(Beginning of Dataset entries)

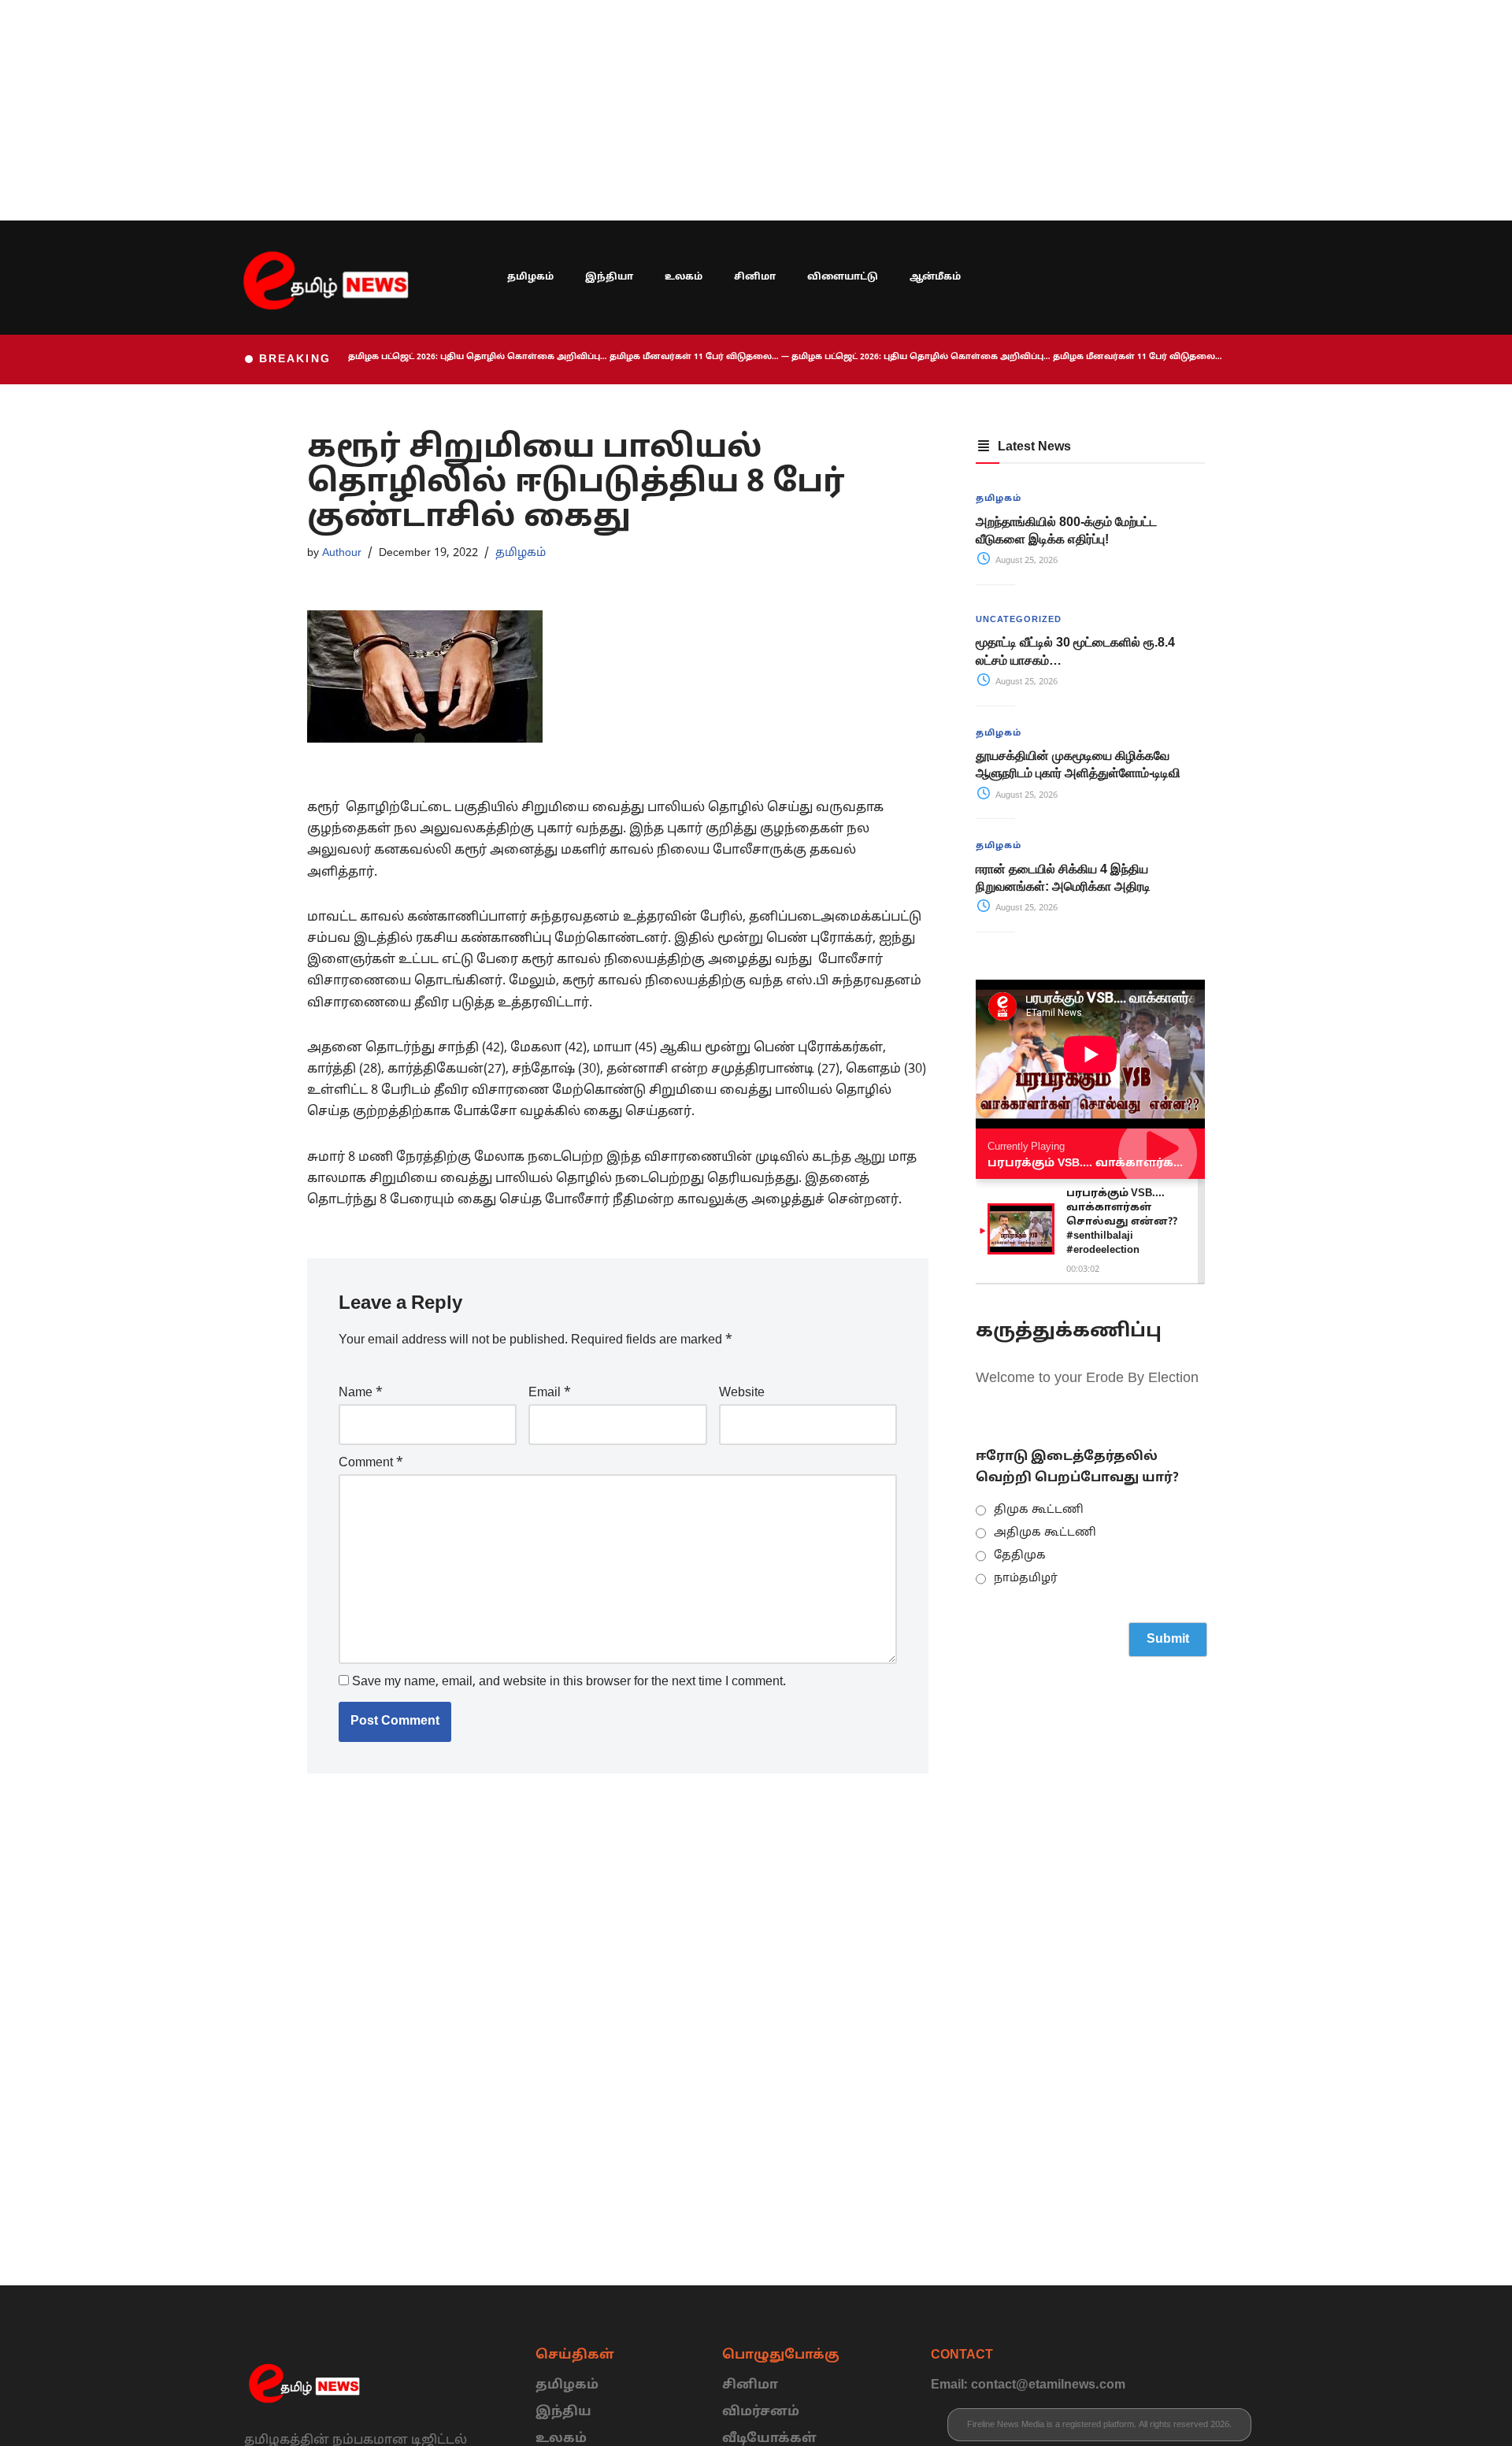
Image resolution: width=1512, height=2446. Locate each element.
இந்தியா (609, 277)
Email (549, 1393)
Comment (371, 1463)
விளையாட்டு (842, 277)
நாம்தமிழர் (1026, 1578)
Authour (341, 553)
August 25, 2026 (1025, 560)
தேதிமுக (1020, 1555)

(End of Dataset entries)

The result should be an exact copy of the material, containing no pictures.

Image resolution: width=1512, height=2446. Locate each element.
இந்தியா (609, 277)
Email (549, 1393)
Comment (371, 1463)
விளையாட்டு (842, 277)
நாம்தமிழர் (1026, 1578)
Authour (341, 553)
August 25, 2026 (1025, 560)
தேதிமுக (1020, 1555)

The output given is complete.